We can retrieve data from the file we created. Do not forget to change your working directory to where your data file is. First, we need to transfer the data frame to a tibble object. Thereafter, we transform this tibble to the format of one token per row. Now, let’s check the TF-IDF index of each word.

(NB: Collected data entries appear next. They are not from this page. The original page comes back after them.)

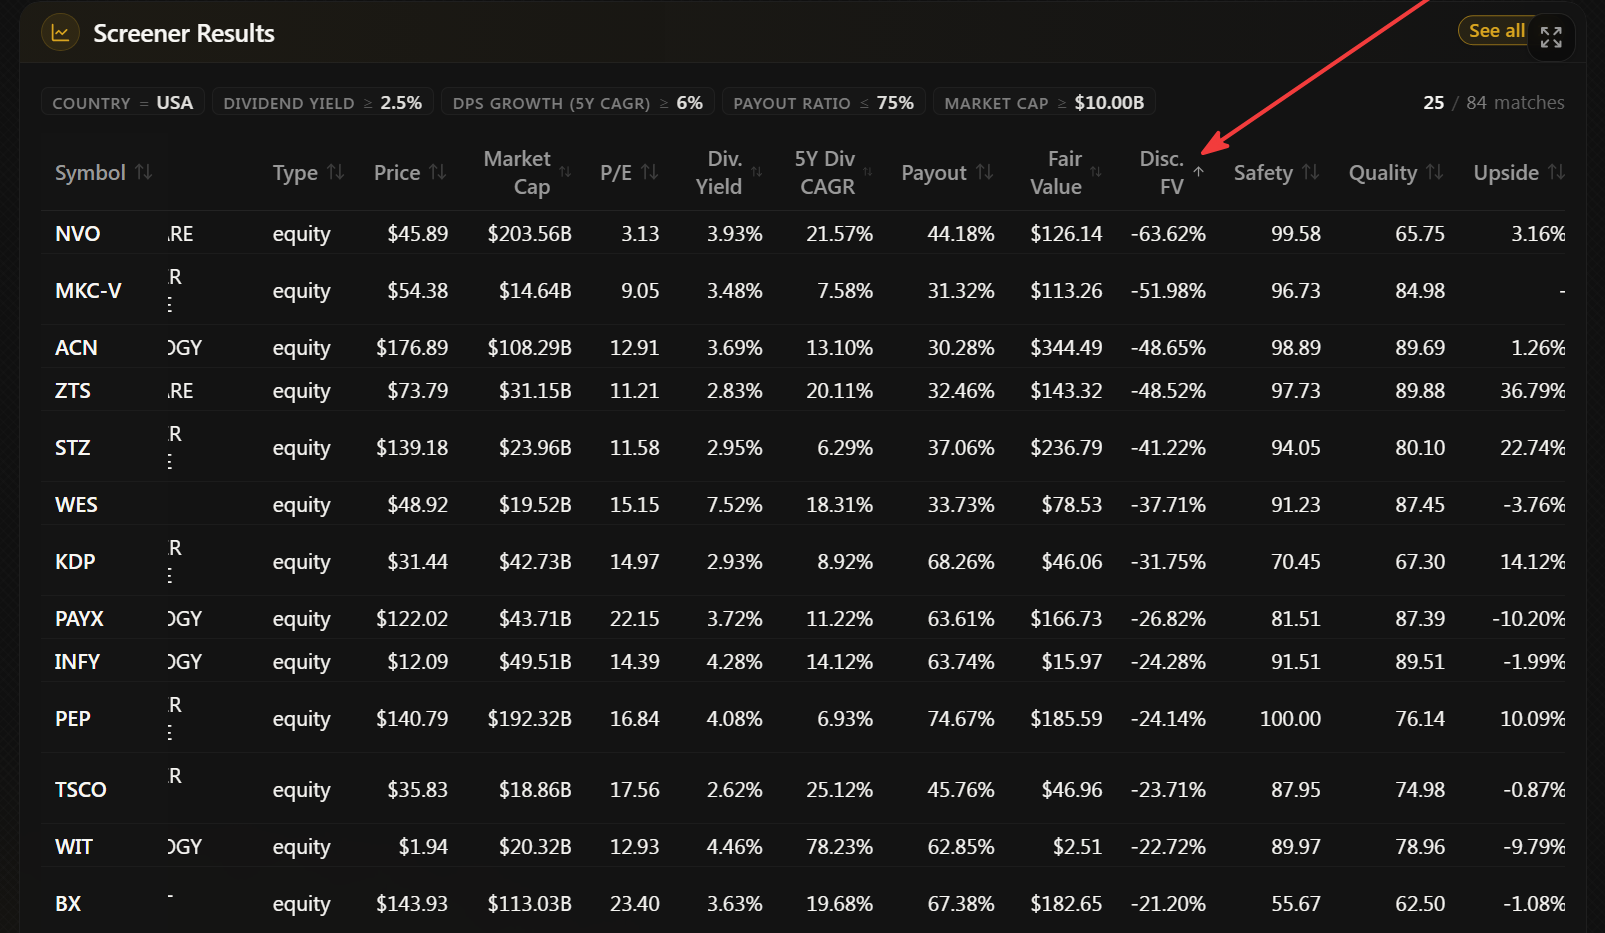Sort by Upside column arrows

coord(1557,172)
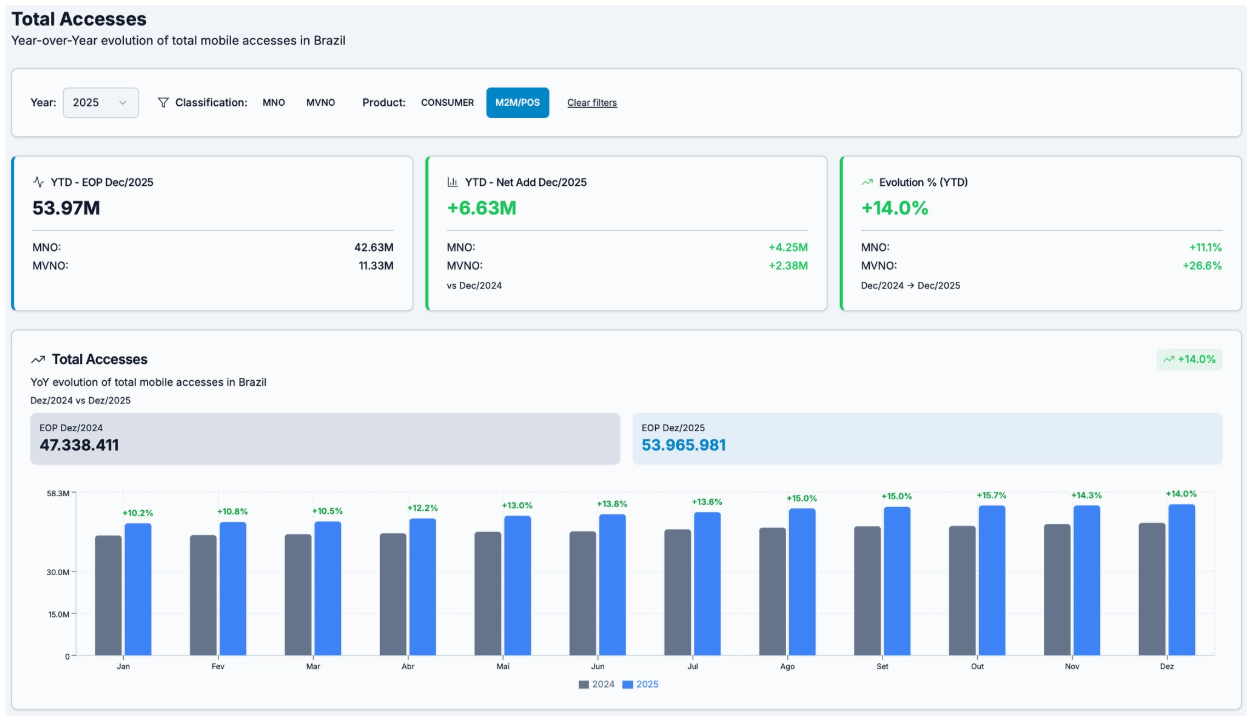Select the CONSUMER product filter
The image size is (1249, 721).
point(447,102)
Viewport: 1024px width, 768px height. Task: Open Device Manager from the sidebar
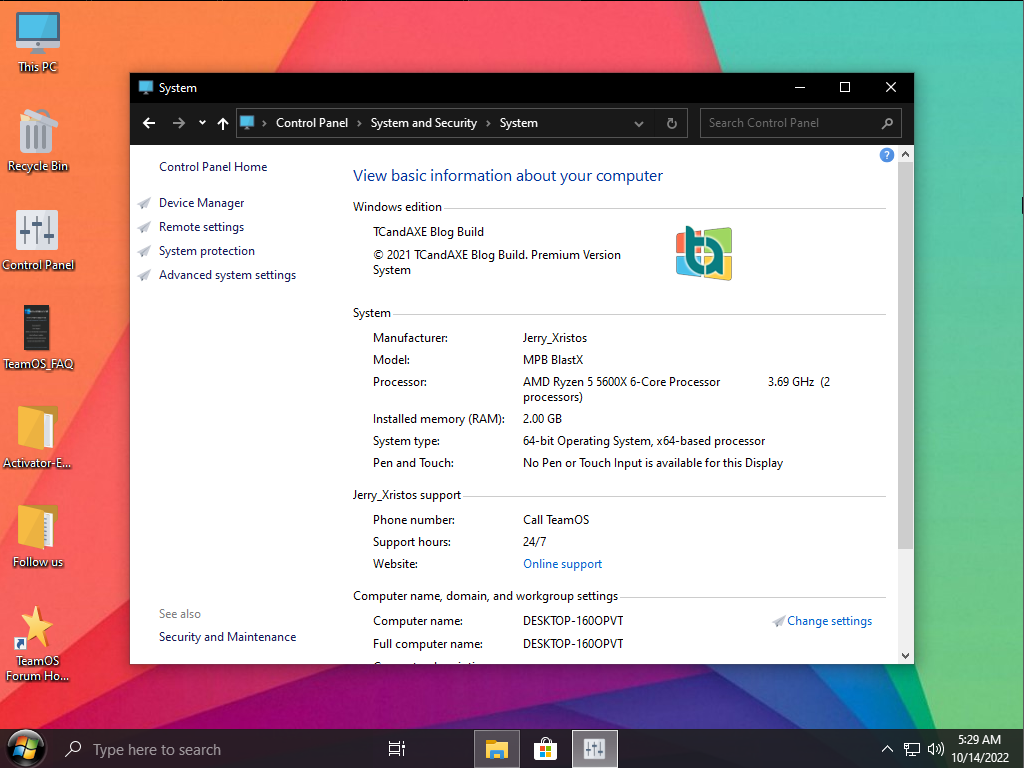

To this end, we compute total words in each type of comments and save them as a tibble, which is joined in the tibble containing the words and frequencies.

posts.dta<-read.table("movies.txt",header=T)
library(dplyr)
## 
## Attaching package: 'dplyr'
## The following objects are masked from 'package:stats':
## 
##     filter, lag
## The following objects are masked from 'package:base':
## 
##     intersect, setdiff, setequal, union
library(tidytext)
posts.dta<-as_tibble(posts.dta)
posts.dta$group<-ifelse(posts.dta$sentim==1,"positive",
                        ifelse(posts.dta$sentim==0,"neutral","negative"))
wc.dta<-posts.dta %>% unnest_tokens(word,text) %>% group_by(group) %>% count(word,sort=T) %>% ungroup
wc.totaln<-wc.dta %>% group_by(group) %>% summarize(total=sum(n)) %>% ungroup
wc.dta<-left_join(wc.dta,wc.totaln)
## Joining with `by = join_by(group)`
# TF-IDF
wc.tf_idf<-wc.dta %>% bind_tf_idf(word,group,n)

Make a bar plot for the keywords in each type of comment. Note ggplot( ) does not support Chinese displaying, so we need to call showtext_auto( ) in the package {showtext}.

library(forcats)
library(ggplot2)
library(showtext)
## Loading required package: sysfonts
## Loading required package: showtextdb
# call showtext_auto()
showtext_auto()
wc.tf_idf %>% group_by(group) %>% slice_max(tf_idf,n=15) %>% ungroup() %>%
  ggplot(aes(tf_idf,fct_reorder(word,tf_idf),fill=group))+
    geom_col(show.legend=F)+
    facet_wrap(~group,ncol=3,scales="free")+
    labs(x="tf-idf",y=NULL)

LSA

In order to understand the relationships between different types of comments and different words, we can conduct LSA (Latent Semantic Analysis). First, we need to create a term-document matrix.

all.words<-unique(wc.tf_idf$word)
TD<-sapply(posts.dta$text,function(x){
    temp<-unlist(strsplit(x," "))
    k<-rep(0,length(all.words))
    if(length(temp)==0){
       return(k)
    }else{
       index<-sapply(temp,function(y){
         l<-which(y==all.words)
         if(length(l)==0){
           return(0)
         }else{
           return(l)
         }
       })  
       p<-table(index)
       for(j in 1:length(p)){
         g<-as.numeric(names(p[j]))
         if(g!=0){
            k[g]<-p[j]  
         }else{
            k[j]<-k[j]
         }
       }  
       return(k)
    }
})
dim(TD)
## [1] 907 477

Subsequently, we run SVD to decompose this term-document matrix. As shown in the elbow plot, the squared root of eigenvalue decreases quickly. In fact, the first three components might be sufficient, as the decrease of the squared root of eigenvalue gets slow after the first three components. For the sake of simplification, I only plot the top 20 words here.

H<-svd(TD)
ggplot(data.frame(d=H$d,x=1:ncol(TD)),aes(x,d))+geom_line()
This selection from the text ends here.